Please convert the data from the line containing "The width and height of the screenshot is (1155, 613)." through the line containing "point(550,28)" into a Markdown table with the columns Row and Line, skipping any blank lines.

========================================

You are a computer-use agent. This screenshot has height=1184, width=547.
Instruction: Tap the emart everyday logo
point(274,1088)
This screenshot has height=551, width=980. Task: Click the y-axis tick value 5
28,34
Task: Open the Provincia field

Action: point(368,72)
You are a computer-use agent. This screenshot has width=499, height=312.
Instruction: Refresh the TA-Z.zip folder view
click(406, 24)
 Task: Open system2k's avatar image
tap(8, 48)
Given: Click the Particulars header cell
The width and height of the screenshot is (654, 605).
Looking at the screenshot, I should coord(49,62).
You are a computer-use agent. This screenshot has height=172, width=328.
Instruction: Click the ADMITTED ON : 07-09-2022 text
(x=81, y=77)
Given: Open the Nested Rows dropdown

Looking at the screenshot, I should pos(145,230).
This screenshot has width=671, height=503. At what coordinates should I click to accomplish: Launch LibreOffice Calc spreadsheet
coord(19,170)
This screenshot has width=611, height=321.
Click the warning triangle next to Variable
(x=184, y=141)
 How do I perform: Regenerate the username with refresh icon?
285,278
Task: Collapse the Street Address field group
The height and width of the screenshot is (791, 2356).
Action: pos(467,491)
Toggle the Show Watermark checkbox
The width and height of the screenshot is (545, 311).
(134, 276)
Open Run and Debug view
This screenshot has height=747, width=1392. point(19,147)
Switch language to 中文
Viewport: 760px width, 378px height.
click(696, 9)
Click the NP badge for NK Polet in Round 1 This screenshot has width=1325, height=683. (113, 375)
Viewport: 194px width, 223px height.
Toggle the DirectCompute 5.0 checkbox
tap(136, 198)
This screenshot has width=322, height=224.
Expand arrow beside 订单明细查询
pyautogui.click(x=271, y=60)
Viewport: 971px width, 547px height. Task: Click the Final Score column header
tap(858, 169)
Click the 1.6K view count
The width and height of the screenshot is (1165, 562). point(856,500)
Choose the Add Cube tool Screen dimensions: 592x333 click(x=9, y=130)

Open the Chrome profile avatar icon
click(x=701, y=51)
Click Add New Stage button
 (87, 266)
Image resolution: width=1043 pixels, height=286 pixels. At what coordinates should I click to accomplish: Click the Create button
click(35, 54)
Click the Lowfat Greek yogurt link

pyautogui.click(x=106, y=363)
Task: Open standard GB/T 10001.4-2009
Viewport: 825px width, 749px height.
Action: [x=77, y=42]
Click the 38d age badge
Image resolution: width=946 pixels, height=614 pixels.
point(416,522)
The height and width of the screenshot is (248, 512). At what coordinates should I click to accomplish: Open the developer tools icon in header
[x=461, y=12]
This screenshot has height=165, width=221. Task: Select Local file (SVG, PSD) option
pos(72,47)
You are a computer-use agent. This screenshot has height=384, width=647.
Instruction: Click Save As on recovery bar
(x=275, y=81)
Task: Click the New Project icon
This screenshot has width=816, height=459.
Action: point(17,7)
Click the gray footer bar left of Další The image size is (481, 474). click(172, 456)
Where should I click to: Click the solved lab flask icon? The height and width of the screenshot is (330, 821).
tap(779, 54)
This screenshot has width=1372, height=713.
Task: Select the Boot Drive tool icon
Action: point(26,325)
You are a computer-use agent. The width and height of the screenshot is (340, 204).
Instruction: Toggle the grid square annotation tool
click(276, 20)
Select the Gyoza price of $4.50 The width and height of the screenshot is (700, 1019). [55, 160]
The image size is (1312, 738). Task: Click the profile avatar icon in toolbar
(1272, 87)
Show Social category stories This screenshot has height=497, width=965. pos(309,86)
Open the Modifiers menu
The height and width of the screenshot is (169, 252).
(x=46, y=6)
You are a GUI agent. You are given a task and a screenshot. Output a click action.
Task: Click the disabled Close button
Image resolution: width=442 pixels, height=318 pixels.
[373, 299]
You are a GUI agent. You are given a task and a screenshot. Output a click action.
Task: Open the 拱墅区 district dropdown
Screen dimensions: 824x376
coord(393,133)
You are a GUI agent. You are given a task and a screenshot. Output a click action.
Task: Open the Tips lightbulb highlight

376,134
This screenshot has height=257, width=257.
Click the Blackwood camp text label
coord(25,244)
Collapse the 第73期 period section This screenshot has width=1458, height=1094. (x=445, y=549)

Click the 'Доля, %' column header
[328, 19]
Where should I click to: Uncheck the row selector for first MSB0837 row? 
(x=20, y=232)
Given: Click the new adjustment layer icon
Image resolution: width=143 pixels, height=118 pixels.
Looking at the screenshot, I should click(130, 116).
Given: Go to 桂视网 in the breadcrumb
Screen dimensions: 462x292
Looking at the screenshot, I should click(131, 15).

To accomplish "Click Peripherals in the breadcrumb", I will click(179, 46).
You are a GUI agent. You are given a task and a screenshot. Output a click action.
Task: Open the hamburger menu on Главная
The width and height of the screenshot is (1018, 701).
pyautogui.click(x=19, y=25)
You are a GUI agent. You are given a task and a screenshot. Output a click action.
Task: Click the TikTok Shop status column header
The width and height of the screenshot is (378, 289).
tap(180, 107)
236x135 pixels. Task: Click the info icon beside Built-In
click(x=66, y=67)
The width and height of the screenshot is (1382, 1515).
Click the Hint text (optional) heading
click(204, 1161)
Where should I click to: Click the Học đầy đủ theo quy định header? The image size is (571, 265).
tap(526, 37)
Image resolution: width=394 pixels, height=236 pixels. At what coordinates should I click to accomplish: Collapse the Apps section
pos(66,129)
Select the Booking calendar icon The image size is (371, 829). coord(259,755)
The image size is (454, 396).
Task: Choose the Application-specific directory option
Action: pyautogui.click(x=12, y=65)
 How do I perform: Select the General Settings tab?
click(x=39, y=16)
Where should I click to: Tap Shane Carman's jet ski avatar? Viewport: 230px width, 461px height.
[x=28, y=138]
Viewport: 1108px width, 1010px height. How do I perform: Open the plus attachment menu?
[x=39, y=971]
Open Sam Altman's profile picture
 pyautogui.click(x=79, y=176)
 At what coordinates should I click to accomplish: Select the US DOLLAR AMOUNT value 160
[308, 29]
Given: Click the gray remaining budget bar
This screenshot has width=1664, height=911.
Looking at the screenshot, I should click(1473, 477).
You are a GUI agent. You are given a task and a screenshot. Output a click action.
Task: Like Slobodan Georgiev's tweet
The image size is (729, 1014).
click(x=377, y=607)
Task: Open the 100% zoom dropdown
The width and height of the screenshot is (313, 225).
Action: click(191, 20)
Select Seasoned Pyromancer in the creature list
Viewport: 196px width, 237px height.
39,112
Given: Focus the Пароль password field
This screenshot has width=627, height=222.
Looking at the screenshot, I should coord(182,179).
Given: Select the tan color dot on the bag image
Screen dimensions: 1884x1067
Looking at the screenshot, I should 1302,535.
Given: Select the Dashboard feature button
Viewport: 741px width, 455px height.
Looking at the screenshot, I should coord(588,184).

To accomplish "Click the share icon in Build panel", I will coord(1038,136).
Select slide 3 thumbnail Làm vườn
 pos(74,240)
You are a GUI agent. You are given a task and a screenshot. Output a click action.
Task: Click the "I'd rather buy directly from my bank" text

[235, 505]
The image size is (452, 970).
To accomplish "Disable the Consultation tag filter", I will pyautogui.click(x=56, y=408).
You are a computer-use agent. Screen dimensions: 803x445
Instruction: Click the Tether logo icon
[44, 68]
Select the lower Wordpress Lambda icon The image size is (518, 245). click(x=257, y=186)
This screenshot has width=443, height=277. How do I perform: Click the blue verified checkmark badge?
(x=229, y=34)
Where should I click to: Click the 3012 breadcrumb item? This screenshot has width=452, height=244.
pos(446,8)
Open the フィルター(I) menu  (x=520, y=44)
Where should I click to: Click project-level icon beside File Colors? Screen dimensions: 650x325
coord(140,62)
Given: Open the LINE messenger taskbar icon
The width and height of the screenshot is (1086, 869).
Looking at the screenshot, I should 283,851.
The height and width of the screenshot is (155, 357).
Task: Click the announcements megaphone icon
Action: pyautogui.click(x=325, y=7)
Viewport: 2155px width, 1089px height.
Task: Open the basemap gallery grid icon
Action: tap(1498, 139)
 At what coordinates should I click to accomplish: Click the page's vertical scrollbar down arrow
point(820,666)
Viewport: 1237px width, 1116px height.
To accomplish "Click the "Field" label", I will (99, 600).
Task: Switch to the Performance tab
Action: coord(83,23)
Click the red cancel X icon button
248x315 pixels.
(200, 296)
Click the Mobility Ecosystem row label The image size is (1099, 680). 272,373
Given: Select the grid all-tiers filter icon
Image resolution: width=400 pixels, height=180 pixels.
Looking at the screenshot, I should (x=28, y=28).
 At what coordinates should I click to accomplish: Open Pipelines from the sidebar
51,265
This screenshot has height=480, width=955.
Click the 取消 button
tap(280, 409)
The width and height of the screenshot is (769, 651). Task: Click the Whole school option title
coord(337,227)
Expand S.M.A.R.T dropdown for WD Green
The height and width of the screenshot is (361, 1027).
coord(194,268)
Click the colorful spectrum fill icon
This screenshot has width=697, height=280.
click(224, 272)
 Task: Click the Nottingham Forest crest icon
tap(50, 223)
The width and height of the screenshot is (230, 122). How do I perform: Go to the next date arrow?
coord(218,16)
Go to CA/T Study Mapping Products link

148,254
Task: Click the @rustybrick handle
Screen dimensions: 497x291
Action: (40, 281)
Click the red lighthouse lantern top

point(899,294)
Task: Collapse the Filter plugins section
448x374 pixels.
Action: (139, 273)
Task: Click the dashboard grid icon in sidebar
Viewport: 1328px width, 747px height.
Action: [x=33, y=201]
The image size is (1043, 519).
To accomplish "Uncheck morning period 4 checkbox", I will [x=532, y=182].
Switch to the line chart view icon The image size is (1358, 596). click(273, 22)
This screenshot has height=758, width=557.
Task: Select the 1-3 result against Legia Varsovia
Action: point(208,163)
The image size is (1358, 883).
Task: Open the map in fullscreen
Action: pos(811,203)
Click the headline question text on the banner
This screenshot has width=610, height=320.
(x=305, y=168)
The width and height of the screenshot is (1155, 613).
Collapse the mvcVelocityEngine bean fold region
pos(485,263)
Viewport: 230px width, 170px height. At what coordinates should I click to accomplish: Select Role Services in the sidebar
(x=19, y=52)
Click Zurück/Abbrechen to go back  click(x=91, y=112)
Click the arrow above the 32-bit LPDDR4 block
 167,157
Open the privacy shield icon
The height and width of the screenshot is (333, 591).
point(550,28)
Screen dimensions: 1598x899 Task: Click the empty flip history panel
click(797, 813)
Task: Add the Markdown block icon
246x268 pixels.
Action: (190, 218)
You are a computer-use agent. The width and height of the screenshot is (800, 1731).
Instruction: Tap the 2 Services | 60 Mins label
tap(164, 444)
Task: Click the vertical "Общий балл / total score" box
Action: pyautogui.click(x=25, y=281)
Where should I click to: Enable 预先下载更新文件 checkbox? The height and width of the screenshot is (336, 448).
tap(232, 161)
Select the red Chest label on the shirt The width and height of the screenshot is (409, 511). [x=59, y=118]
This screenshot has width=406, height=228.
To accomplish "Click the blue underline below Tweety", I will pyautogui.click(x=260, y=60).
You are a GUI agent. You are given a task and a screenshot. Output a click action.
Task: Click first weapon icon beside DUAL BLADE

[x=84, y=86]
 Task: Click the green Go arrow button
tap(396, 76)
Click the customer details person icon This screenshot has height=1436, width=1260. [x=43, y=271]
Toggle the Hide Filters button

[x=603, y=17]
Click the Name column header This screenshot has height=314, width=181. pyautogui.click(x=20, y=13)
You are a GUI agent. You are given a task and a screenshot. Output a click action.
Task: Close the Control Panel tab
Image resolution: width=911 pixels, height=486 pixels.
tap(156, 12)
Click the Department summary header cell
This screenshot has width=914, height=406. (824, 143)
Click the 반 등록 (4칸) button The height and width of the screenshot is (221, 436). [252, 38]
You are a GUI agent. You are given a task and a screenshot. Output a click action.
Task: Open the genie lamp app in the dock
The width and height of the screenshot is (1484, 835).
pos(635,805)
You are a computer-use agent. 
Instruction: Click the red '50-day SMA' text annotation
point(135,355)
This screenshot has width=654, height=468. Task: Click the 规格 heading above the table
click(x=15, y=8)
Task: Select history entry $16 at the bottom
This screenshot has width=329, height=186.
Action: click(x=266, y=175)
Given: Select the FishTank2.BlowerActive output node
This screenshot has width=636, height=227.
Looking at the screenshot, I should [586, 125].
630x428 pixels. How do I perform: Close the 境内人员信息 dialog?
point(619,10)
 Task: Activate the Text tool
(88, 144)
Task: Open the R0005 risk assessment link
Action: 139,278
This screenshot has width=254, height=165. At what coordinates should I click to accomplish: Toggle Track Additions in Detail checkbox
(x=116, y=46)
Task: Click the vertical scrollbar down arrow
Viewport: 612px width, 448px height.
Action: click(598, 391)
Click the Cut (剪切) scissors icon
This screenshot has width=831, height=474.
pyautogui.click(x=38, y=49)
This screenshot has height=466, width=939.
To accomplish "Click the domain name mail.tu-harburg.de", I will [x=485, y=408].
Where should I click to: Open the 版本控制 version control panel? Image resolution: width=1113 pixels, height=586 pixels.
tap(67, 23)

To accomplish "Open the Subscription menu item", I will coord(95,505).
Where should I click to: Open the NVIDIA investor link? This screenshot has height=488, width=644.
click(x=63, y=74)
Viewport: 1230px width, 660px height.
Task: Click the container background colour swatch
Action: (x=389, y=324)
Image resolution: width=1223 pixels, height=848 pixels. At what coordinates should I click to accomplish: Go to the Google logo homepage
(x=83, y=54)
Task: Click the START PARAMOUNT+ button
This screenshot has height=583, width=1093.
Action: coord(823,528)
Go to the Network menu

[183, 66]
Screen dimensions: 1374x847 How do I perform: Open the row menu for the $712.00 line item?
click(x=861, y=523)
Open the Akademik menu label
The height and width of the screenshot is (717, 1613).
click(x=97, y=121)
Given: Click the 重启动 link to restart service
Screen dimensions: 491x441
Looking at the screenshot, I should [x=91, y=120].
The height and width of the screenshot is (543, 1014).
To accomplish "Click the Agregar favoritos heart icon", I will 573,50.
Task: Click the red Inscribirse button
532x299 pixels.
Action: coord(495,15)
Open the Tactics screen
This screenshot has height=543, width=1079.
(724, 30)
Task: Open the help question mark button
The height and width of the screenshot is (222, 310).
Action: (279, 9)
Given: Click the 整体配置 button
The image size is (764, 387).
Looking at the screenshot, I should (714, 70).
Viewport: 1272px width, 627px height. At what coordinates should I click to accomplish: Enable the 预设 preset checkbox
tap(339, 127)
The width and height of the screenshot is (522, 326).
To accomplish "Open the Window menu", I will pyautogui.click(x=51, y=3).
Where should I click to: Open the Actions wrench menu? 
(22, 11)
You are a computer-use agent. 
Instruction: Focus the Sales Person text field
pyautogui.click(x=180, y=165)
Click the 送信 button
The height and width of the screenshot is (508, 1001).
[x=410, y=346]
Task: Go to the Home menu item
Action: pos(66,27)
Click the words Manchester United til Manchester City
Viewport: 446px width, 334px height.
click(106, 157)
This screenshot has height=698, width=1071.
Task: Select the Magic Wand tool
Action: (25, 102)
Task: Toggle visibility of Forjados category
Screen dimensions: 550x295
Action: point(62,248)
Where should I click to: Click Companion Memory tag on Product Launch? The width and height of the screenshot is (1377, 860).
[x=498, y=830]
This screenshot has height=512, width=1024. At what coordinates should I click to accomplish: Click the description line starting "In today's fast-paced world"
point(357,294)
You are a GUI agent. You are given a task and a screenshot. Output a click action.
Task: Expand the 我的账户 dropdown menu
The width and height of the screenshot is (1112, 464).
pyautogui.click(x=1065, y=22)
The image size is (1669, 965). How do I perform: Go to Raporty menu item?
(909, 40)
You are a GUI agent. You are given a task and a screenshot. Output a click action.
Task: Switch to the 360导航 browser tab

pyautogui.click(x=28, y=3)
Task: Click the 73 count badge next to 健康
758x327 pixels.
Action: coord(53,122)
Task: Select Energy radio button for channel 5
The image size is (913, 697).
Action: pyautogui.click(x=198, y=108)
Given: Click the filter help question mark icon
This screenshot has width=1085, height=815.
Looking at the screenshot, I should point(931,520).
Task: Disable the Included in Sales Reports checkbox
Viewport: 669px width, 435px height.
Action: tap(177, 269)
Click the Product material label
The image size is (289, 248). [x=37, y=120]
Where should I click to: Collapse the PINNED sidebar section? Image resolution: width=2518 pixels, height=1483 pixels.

========================================

Reply —
| Row | Line |
|---|---|
| 1 | The width and height of the screenshot is (1155, 613). |
| 2 | Collapse the mvcVelocityEngine bean fold region |
| 3 | pos(485,263) |
| 4 | Viewport: 230px width, 170px height. At what coordinates should I click to accomplish: Select Role Services in the sidebar |
| 5 | (x=19, y=52) |
| 6 | Click Zurück/Abbrechen to go back  click(x=91, y=112) |
| 7 | Click the arrow above the 32-bit LPDDR4 block |
| 8 |  167,157 |
| 9 | Open the privacy shield icon |
| 10 | The height and width of the screenshot is (333, 591). |
| 11 | point(550,28) |